Please output each entry in the material beneath exactly as shown.

※

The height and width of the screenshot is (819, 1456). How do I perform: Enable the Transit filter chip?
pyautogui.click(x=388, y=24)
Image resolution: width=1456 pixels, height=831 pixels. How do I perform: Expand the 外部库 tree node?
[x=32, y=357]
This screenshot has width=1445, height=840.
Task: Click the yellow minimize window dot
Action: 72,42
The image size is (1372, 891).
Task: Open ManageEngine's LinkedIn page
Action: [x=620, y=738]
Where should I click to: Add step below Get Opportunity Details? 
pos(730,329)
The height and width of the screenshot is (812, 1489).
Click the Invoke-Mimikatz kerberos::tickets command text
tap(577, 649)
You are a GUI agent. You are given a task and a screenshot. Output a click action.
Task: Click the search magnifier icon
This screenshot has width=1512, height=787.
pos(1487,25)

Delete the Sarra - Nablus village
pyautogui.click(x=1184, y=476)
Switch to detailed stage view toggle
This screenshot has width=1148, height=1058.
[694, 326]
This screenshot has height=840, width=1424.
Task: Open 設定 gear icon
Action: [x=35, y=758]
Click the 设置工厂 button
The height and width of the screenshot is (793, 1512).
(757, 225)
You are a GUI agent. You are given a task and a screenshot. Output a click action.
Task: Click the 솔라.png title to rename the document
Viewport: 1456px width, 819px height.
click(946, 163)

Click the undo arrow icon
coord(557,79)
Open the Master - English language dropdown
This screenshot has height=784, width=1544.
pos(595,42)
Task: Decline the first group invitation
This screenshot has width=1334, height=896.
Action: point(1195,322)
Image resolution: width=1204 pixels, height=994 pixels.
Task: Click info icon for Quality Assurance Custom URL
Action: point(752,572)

※

- **EXPECTED ANSWER**
The height and width of the screenshot is (819, 1456). How do I perform: Enable the Transit filter chip?
pyautogui.click(x=388, y=24)
Image resolution: width=1456 pixels, height=831 pixels. How do I perform: Expand the 外部库 tree node?
[x=32, y=357]
This screenshot has width=1445, height=840.
Task: Click the yellow minimize window dot
Action: 72,42
The image size is (1372, 891).
Task: Open ManageEngine's LinkedIn page
Action: [x=620, y=738]
Where should I click to: Add step below Get Opportunity Details? 
pos(730,329)
The height and width of the screenshot is (812, 1489).
Click the Invoke-Mimikatz kerberos::tickets command text
tap(577, 649)
You are a GUI agent. You are given a task and a screenshot. Output a click action.
Task: Click the search magnifier icon
This screenshot has width=1512, height=787.
pos(1487,25)

Delete the Sarra - Nablus village
pyautogui.click(x=1184, y=476)
Switch to detailed stage view toggle
This screenshot has width=1148, height=1058.
[694, 326]
This screenshot has height=840, width=1424.
Task: Open 設定 gear icon
Action: [x=35, y=758]
Click the 设置工厂 button
The height and width of the screenshot is (793, 1512).
(757, 225)
You are a GUI agent. You are given a task and a screenshot. Output a click action.
Task: Click the 솔라.png title to rename the document
Viewport: 1456px width, 819px height.
click(946, 163)

Click the undo arrow icon
coord(557,79)
Open the Master - English language dropdown
This screenshot has height=784, width=1544.
pos(595,42)
Task: Decline the first group invitation
This screenshot has width=1334, height=896.
Action: point(1195,322)
Image resolution: width=1204 pixels, height=994 pixels.
Task: Click info icon for Quality Assurance Custom URL
Action: point(752,572)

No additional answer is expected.